The team collected longitudinal data over three years in order to explore developmental trajectories for each of the three capacities. The team also conducted studies to explore whether perspective taking, complex reasoning, and academic language: (a) are independent of each other, and (b) can account for variation in comprehension outcomes. The team explored whether the predictive value of the measures varies with different comprehension assessments and in different classroom contexts.

To analyze how these capacities relate to deep comprehension, the team used longitudinal data collected with the Global Integrated Scenario-based Assessment (GISA), a newly developed computer-based assessment designed to reflect students' abilities to evaluate texts, integrate information from multiple texts, and use textual evidence to formulate a position, all features of deep reading comprehension. Utilizing data collected in fall and spring of one academic year with fourth-through-seventh grade students, researchers tested the role of academic language, perspective taking, and complex reasoning in explaining variance in end-of-year GISA scores, controlling for beginning-of-year scores and student demographics. All three predictors explained small, but significant, amounts of additional variance. (LaRusso, Kim, Jones, Selman, Uccelli, Jones, Donovan, and Snow, 2016).

Key Personnel: Robert Selman (Harvard), Paola Uccelli (Harvard), Theo Dawson (Lectica), Kurt Fischer (Harvard), Maria LaRusso (SERP/Harvard), Suzanne Donovan (SERP), Catherine Snow (Harvard)

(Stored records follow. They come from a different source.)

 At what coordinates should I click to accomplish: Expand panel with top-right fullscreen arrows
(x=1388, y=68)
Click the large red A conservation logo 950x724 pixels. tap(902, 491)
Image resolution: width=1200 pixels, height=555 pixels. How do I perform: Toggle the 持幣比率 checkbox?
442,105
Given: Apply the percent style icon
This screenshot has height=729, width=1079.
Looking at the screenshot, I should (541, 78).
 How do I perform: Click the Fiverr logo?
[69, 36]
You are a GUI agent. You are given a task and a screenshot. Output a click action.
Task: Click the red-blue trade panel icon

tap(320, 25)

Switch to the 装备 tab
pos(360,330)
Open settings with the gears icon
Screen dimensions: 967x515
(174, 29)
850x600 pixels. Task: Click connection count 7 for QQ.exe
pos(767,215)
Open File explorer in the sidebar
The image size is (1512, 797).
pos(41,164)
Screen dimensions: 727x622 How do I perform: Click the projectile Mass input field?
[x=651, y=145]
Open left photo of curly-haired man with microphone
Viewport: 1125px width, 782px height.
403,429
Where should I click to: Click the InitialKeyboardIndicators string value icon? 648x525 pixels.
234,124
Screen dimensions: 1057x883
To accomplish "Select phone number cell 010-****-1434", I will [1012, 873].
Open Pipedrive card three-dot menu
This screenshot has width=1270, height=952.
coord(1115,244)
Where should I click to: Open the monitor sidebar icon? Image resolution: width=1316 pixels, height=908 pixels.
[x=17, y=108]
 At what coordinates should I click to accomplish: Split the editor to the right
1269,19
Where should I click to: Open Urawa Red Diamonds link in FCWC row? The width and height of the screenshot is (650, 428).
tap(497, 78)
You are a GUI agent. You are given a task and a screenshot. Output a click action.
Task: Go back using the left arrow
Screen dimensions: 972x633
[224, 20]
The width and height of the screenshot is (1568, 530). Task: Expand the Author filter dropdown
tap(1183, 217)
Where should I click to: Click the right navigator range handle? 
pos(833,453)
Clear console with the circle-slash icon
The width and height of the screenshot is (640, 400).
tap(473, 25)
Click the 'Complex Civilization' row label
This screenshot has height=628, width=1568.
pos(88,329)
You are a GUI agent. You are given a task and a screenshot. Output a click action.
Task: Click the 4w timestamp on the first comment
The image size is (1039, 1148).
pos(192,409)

Development of Interventions: The research team developed multiple programs that rely on discussion and debate to catalyze the growth of academic language skills, perspective taking ability, and complex reasoning. The first suite of programs, Word Generation (WG), is a set of tier 1, cross content-area programs for students in grades 4-8 ( Researchers also developed a tier 2 program—the Strategic Adolescent Reading Intervention (STARI)—that targets middle school students reading several grade levels below expectation ( It is intended to build their deep comprehension skills at the same time that more basic reading skills are addressed.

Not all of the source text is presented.